While Mario and Link might be some of the most memorable characters from the olden days of Nintendo, there is another character that had a fantastic run on the older system, but only recently seems to have entered the spotlight again. For the first entry in our new column I figured we’d focus on a personal favorite from my childhood. That’s right folks, welcome to the condensed history of Mega Man, or Rockman as he’s known in Japan. Mega Man is the classic gaming character affectionately referred to as the Blue Bomber, an armored warrior equipped with the mighty Mega Buster, a weapon powered by solar energy that can be charged to fire devastating blasts… although, many of us like to call it the lemon shooter. I mean, have you seen these blasts?
Mega Man was first assembled in 1987 and immediately had an impact on the history of gaming as a whole. His games were an early version of the choose-your-own-way games that every kid was so obsessed with those days. While his first adventure wasn’t a commercial success and is widely considered one of the harder games on the NES, it still paved the way for a franchise spanning an additional sixteen entries in the original, classic series. There were five more on the NES, five on the Gameboy, two on the SNES, one on the PS1, one on the PSP, and two on PS3/X-Box360. If that wasn’t enough, there were twelve more in the Mega Man X series, four in the Zero series, two in Legends, seven in Battle Network, three in Star Force, and two more in ZX – plus there were five spin off titles and countless cameos! As you can see, a game that didn’t do so well ended up becoming such a popular series!
━━━━━━━━━━━━━━━━
## GIVEN TASK:
Carry the Mega Man history forward, starting right after its last sentence. The entries after the Mega Man history come from a separate source.
━━━━━━━━━━━━━━━━
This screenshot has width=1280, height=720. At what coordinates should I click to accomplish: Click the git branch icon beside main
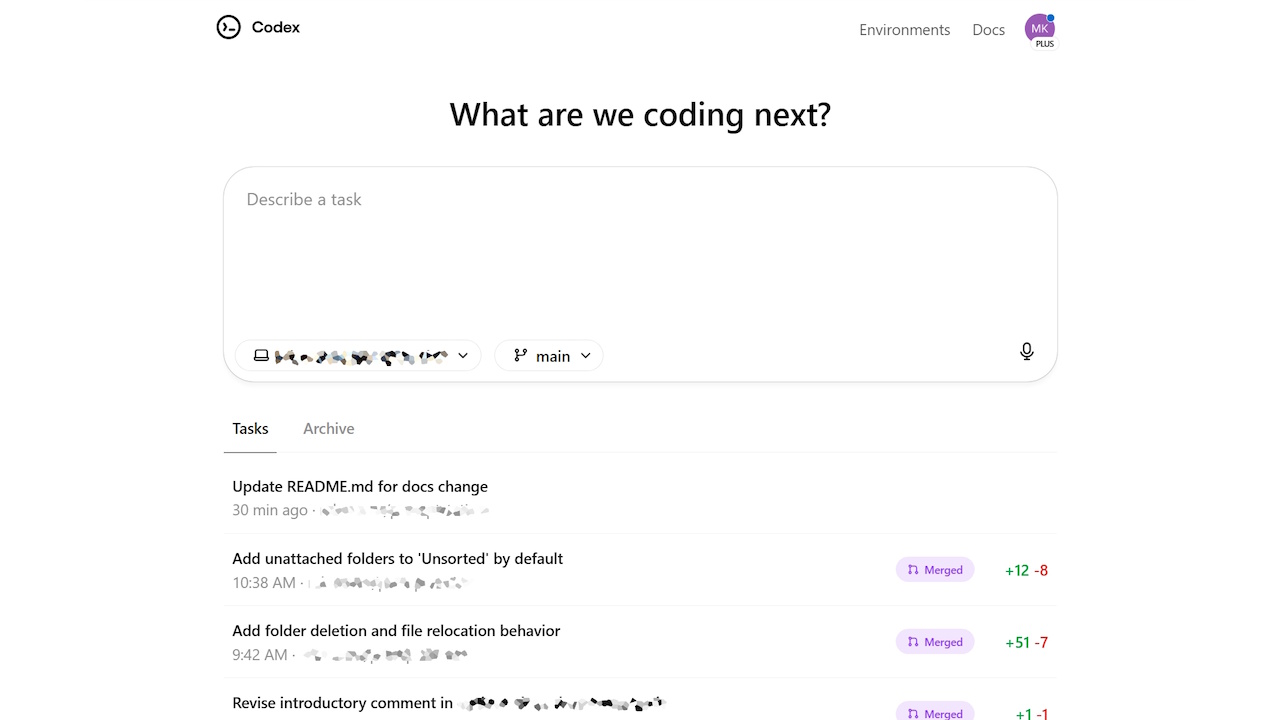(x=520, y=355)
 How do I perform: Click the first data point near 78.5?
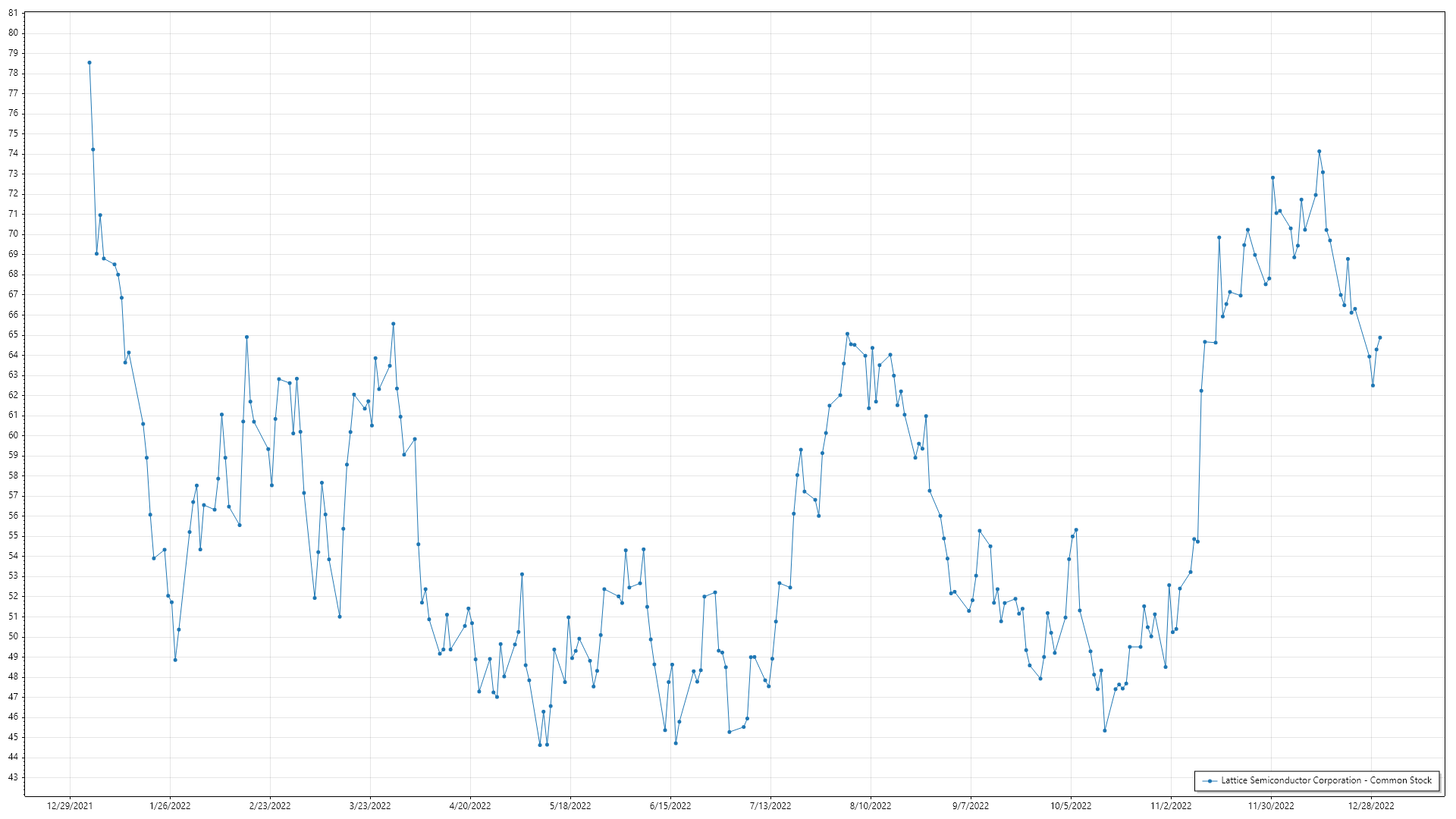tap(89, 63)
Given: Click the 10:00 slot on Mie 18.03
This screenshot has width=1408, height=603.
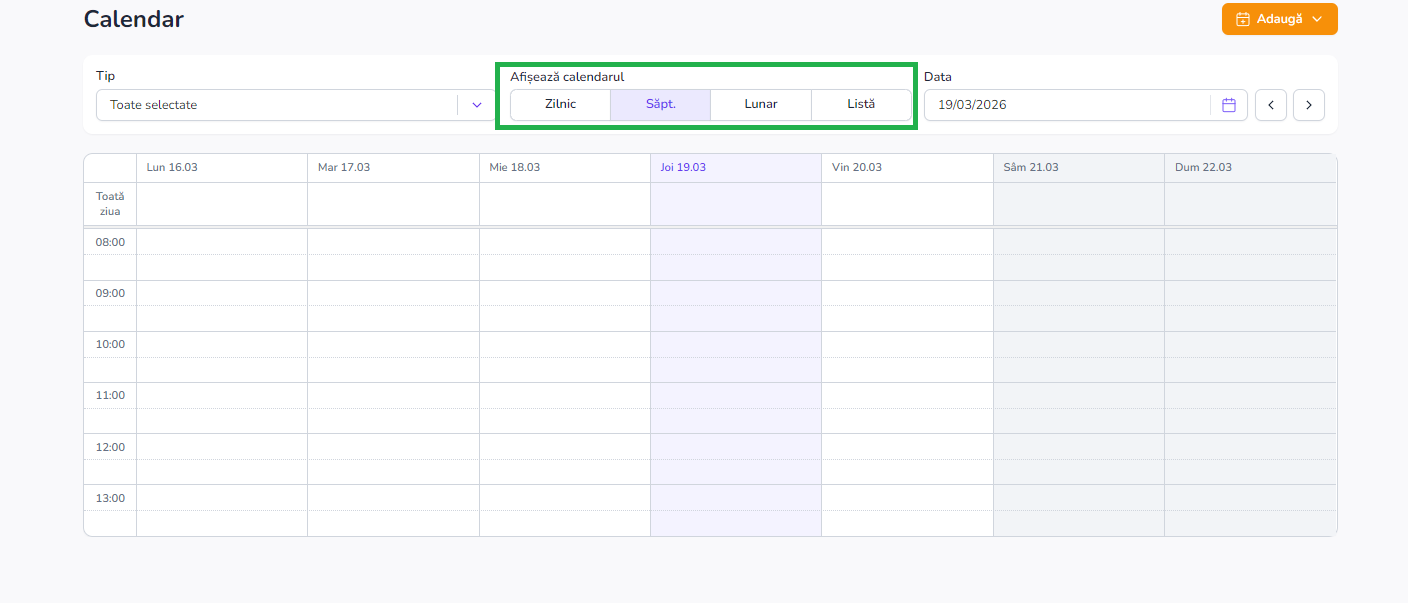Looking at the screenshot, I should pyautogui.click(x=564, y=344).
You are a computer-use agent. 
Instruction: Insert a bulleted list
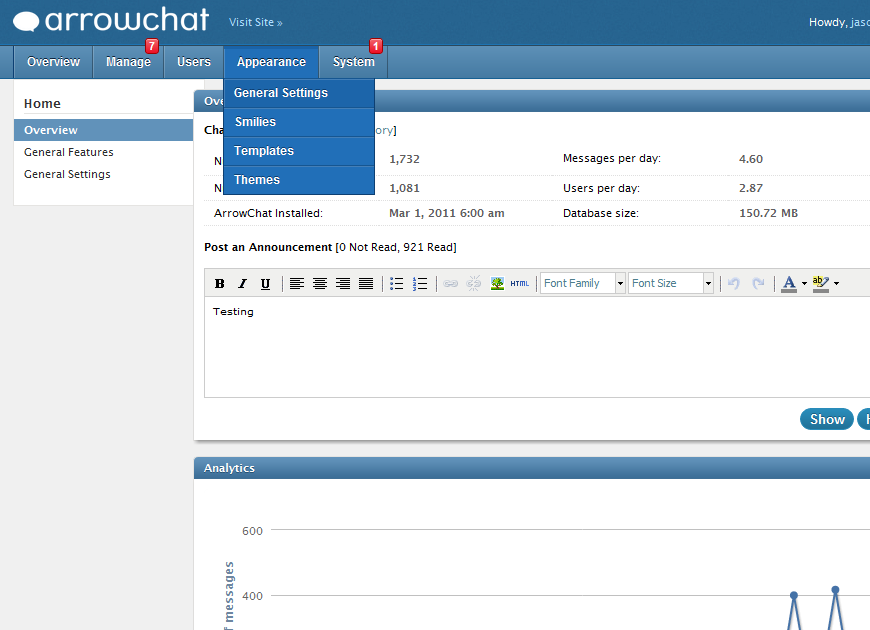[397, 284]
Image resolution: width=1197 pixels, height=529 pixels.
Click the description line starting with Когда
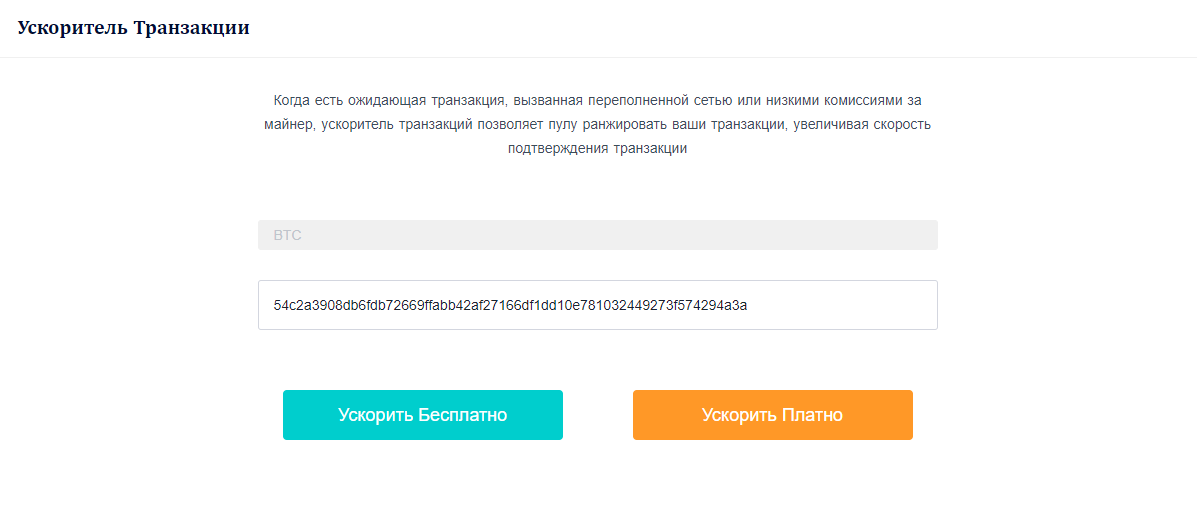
━━━━━━━━━━━━━━━━
## EXERCISE RESPONSE:
Let’s not be coy about this, the plot of the first game in the series, and most afterwards, is fairly straightforward. Then again, that’s what makes games like this so memorable and endearing (my apologies to Final Fantasy and Metal Gear’s overly convoluted stories). The fact of the matter is that we are presented with a hero who knows what must be done and is not only willing to do it, but prepared to face any challenge no matter how daunting because he knows it’s the right thing to do! Players weren’t faced with backspins, betrayals, plot twists, or the usual dramatic devices. Instead, they fought their way through six stages, defeated the bosses at the end, then stormed Wily’s castle, and finally captured the mad scientist.
The story unfolds in the year 200X, which at the time felt like a distant future, and Dr. Thomas Light, who helped introduce the robots that lead to a utopic period of human history, has just invented the Robot Masters, the world’s most powerful cybernetic beings. Not long after unveiling his creations, Light’s former colleague, Dr. Albert WIly, demanded to be made ruler of the world and took over the Robot Masters’ programming, unleashing them upon the world. Dr. Light’s surrogate son/lab assistant, whom he happened to have built, Rock, “having a strong sense of justice, volunteered to be converted into a fighting robot,” becoming Mega Man!
Here’s a little plot and character development for you; Light and Wily were inspired by Thomas Edison and Albert Einstein, respectively. Aside from the fictional inventors sharing the first names of their real life counterparts, the true reasons go a bit deeper. While in history Edison was seen as morally ambiguous for his experiments involving electricity, Einstein helped to develop the atomic bombs that brought World War II to an end. It only stands to reason that because of this, the Japanese would view Einstein as a villain.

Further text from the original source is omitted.